Et dans le bâtiment ?

 

Les artisans du bâtiment ont fait remonter au Sénat des constatations spécifiques : d'abord, le décalage des autorisations d'urbanisme présenterait un risque de désorganisation de la filière ; ensuite, le fameux guide de bonnes pratiques de l'OPPBTP s'avère "lourd à mettre en place et reste subordonné à l'accord du client, qui doit signer une décharge de responsabilité, ce que les particuliers refusent de faire", explique la note de la commission. Une évaluation a permis de chiffrer à 40 € par jour et par salarié le coût moyen de ces mesures sanitaires, ce qui aurait découragé "90% des reprises de chantiers". Enfin, la pénurie de matériaux de construction entraîne des conséquences néfastes, comme des demandes de paiements immédiats de la part de certains fournisseurs.

 


De nombreux chefs d'entreprises jugent par ailleurs les paramètres de l'indemnisation de l'activité partielle flous, avec un délai entre le paiement des salaires et son remboursement par l'Etat jugé "trop long, de même que le délai de traitement des dossiers, quand le site Internet fonctionne". Autre serpent de mer : l'élargissement du champ des bénéficiaires des reports de charges, voire l'annulation pure et simple de ces dernières. Face à des appels d'offres publics "au point mort", un appel est également lancé aux maîtres d'ouvrages publics pour relancer les procédures et assouplir certaines règles, "comme les délais et autorisations en matière de permis de construire ou les seuils d'appels d'offres" - entre-temps, une nouvelle ordonnance présentée en Conseil des ministres le 15 avril est revenu sur ces délais.

 

"Beaucoup" d'entreprises n'auraient toujours pas touché le versement de 1.500 € du mois de mars

 

Les retours des entreprises recensés par la cellule de crise parlementaire concernent aussi le fonds de solidarité mis en place par le Gouvernement : en dépit des annonces de Bercy, "beaucoup" d'entreprises n'auraient toujours pas touché le versement de 1.500 € du mois de mars.
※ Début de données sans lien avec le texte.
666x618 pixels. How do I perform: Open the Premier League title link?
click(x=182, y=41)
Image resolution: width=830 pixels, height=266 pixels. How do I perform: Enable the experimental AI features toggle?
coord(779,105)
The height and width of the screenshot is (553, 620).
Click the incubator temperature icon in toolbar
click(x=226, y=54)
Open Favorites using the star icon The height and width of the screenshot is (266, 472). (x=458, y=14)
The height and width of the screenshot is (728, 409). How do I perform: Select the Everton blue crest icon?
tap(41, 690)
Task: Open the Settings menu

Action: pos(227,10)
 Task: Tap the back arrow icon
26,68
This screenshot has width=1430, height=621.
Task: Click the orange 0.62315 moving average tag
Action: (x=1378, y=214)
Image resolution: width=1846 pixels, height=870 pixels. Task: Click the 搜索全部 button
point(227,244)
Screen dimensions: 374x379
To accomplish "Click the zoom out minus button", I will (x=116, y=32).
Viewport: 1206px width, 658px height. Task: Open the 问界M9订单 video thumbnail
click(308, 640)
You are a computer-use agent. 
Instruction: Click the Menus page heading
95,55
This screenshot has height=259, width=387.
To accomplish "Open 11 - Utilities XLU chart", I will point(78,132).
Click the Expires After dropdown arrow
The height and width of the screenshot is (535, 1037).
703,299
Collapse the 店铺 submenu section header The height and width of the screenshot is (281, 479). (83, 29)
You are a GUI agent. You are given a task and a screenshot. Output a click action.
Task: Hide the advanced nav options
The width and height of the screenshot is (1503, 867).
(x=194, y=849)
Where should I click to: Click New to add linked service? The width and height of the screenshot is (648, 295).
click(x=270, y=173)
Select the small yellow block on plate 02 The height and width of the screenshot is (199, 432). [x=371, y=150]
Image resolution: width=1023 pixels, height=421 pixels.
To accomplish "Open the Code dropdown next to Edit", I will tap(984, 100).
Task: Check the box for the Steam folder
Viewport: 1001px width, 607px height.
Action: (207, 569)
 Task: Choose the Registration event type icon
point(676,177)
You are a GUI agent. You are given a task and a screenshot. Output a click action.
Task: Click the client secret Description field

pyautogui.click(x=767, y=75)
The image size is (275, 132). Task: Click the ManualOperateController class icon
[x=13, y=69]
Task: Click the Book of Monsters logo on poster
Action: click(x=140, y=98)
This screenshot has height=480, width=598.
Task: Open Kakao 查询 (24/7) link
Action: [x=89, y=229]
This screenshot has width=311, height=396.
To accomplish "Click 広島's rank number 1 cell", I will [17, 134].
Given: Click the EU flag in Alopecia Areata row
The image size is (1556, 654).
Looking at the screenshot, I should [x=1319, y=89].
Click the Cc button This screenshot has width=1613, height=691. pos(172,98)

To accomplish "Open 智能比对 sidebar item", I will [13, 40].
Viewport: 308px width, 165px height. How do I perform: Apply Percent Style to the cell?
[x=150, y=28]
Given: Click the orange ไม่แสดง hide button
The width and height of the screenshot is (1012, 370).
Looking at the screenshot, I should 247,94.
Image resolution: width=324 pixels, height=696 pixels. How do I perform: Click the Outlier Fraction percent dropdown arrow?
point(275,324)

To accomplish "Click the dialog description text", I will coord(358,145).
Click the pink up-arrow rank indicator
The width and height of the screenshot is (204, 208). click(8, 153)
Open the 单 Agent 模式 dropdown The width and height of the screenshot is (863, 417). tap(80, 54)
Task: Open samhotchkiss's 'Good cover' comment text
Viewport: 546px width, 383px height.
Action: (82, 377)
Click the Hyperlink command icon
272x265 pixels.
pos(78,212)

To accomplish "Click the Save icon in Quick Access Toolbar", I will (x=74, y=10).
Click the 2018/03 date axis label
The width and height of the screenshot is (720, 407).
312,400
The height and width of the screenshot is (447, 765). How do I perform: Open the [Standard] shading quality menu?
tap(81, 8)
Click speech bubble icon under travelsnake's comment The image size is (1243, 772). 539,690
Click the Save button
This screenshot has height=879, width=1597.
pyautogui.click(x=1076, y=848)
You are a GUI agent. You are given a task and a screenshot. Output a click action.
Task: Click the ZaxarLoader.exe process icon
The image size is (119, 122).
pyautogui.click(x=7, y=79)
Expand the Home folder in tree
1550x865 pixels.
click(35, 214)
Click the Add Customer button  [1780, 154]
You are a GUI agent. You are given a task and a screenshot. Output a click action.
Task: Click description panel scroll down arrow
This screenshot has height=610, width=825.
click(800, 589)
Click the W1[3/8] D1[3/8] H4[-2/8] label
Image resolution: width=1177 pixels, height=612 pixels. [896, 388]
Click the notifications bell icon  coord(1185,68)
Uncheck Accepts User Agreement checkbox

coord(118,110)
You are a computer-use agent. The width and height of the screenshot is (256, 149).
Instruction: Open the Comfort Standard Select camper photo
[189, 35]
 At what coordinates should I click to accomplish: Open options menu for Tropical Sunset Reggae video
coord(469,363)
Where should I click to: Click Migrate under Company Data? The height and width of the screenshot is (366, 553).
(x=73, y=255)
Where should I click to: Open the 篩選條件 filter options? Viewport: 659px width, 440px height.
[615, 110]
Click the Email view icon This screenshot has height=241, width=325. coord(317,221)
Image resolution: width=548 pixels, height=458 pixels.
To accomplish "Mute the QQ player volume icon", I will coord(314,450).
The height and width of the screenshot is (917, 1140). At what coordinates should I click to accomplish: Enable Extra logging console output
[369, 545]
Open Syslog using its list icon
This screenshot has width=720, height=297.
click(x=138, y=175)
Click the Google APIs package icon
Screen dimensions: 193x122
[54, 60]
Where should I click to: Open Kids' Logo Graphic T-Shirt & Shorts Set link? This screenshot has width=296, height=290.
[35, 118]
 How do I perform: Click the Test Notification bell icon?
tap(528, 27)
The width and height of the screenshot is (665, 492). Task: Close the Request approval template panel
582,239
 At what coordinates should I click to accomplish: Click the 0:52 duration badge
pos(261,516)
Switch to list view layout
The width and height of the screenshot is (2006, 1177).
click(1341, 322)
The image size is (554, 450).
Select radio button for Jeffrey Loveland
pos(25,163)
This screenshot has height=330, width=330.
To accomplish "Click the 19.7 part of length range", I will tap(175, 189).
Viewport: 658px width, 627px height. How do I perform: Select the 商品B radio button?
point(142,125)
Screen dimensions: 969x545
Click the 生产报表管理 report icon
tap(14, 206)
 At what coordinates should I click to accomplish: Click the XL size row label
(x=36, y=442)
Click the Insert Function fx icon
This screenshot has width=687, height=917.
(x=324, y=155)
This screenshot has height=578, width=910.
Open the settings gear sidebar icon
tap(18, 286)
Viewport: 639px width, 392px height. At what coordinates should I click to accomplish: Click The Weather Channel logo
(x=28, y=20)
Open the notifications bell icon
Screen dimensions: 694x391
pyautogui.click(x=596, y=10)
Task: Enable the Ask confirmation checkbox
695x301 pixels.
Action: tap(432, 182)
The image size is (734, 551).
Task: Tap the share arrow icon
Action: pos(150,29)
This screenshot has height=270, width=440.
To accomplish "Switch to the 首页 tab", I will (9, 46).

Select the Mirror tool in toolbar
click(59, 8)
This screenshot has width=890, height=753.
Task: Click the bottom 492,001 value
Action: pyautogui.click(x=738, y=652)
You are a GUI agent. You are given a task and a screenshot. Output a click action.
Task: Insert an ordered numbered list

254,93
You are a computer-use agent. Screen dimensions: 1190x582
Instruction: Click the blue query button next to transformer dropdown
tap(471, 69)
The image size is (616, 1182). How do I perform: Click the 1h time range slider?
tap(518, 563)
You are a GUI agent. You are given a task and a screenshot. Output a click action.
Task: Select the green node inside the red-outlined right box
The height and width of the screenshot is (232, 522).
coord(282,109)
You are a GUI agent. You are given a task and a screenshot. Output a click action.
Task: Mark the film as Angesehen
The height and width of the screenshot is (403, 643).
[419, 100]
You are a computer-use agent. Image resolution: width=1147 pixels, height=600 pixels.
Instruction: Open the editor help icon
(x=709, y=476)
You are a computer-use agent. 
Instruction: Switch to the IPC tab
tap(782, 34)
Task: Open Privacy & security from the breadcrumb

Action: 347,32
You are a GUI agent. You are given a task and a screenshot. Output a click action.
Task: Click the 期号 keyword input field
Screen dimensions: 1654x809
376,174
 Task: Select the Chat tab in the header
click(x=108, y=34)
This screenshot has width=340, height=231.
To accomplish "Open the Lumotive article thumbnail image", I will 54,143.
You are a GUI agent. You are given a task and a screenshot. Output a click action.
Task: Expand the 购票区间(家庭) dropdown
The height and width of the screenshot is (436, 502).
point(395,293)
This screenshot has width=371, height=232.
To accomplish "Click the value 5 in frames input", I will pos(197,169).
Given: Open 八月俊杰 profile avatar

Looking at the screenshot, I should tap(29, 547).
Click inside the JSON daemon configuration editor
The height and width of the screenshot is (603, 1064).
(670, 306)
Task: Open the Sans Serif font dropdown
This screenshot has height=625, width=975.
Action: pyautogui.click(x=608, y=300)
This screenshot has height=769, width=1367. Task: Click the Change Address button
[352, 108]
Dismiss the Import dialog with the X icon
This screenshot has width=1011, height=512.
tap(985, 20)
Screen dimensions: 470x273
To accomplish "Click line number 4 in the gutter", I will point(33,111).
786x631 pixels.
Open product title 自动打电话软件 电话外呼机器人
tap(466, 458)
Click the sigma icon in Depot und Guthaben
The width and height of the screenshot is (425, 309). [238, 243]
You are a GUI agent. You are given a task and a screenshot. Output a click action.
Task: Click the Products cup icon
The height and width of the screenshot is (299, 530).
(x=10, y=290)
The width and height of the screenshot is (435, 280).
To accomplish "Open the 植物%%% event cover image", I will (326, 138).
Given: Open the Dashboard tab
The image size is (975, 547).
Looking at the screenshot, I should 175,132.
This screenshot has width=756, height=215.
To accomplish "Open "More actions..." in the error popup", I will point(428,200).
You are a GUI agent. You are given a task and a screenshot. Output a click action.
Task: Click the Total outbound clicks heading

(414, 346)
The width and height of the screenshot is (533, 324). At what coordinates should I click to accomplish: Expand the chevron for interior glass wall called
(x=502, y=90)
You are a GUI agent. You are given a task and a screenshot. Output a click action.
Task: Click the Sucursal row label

De plus, "l'éligibilité de certains dirigeants majoritaires de SAS pose question, de même que celle des entreprises qui ont un chiffre d'affaires irrégulier ou qui ont des fonds propres négatifs". D'après le compte-rendu de la commission, le plafond de 60.000 € de bénéfice imposable permettant d'être éligible au fonds de solidarité est "bien trop faible". L'aide complémentaire mise en place par les régions serait elle aussi à relativiser, sachant que pour en profiter une entreprise doit compter au moins un salarié, "ce qui exclut automatiquement la moitié des artisans".

 

En outre, des interlocuteurs ont proposé au Sénat que les compagnies d'assurances décalent leurs échéances mensuelles, "qui pourraient être étalées sur plusieurs mois", pour redonner de l'oxygène aux entreprises. L'apprentissage est aussi impacté : les contrats sont habituellement signés au printemps en vue de la rentrée scolaire suivante, mais risquent de ne pas l'être dans les mêmes proportions cette année, ce qui pourrait engendrer à moyen et long terme des difficultés de main-d'oeuvre.

 

Des surcoûts "qui pourraient atteindre 20%" dans le BTP et une chute d'activité de 70% dans le déploiement de la fibre optique

 

La nécessité d'organiser les assemblées générales de copropriétés "dans de bonnes conditions de délais (faire sauter le verrou du 30 juin) et de convocation" a aussi été soulignée auprès de la commission des affaires économiques, tout comme celle de la prorogation (et non du renouvellement) des contrats de syndics immobiliers. Des professionnels du secteur qui demandent par ailleurs de remettre en route, de manière progressive, la "chaîne du bâtiment et du logement", au moment où la menace de surcoûts "qui pourraient atteindre 20%" commence à se profiler dans le BTP. Des "pistes de relance" sont en cours de réflexion, comme la digitalisation et la simplification des procédures, ainsi que des priorités clairement définies et adaptées "à un tissu économique fragilisé", et où le logement social "aura certainement une place importante".

 

 

Les entreprises du numérique impliquées dans le déploiement de la fibre optique ont également fait part de leurs difficultés aux parlementaires du Palais du Luxembourg. En effet, la filière est "particulièrement inquiète" de la baisse d'activité de ses entreprises, qui atteint les -70%. Le Plan France Très haut débit subirait jusqu'à un an de retard dans son calendrier, sans oublier la fragilisation des plus petites entreprises et le maintien, par la force des choses, d'une "fracture numérique" dans le pays. "Le prix de déploiement d'une prise ayant doublé, une solidarité entre tous les acteurs doit être établie, sans quoi les sous-traitants risquent de faire défaut", affirme la cellule de crise dans son compte-rendu. "La responsabilité des grands opérateurs est de soutenir l'écosystème."

 

L'Etat est lui aussi appelé à la rescousse, via l'Agence nationale de la cohésion des territoires, pour mettre en place une plateforme centralisant les problèmes de déploiements rencontrés dans l'Hexagone. Et les sénateurs d'être prudents s'agissant de la levée éventuelle de certaines contraintes administratives pour faciliter les déploiements : "il conviendrait, avant d'adopter de telles dérogations aux pouvoirs des élus locaux, d'une part, [que les opérateurs] poursuivent les déploiements déjà autorisés ou n'ayant pas besoin d'une autorisation ; d'autre part, de prendre le temps de consulter les associations d'élus et, éventuellement, le régulateur".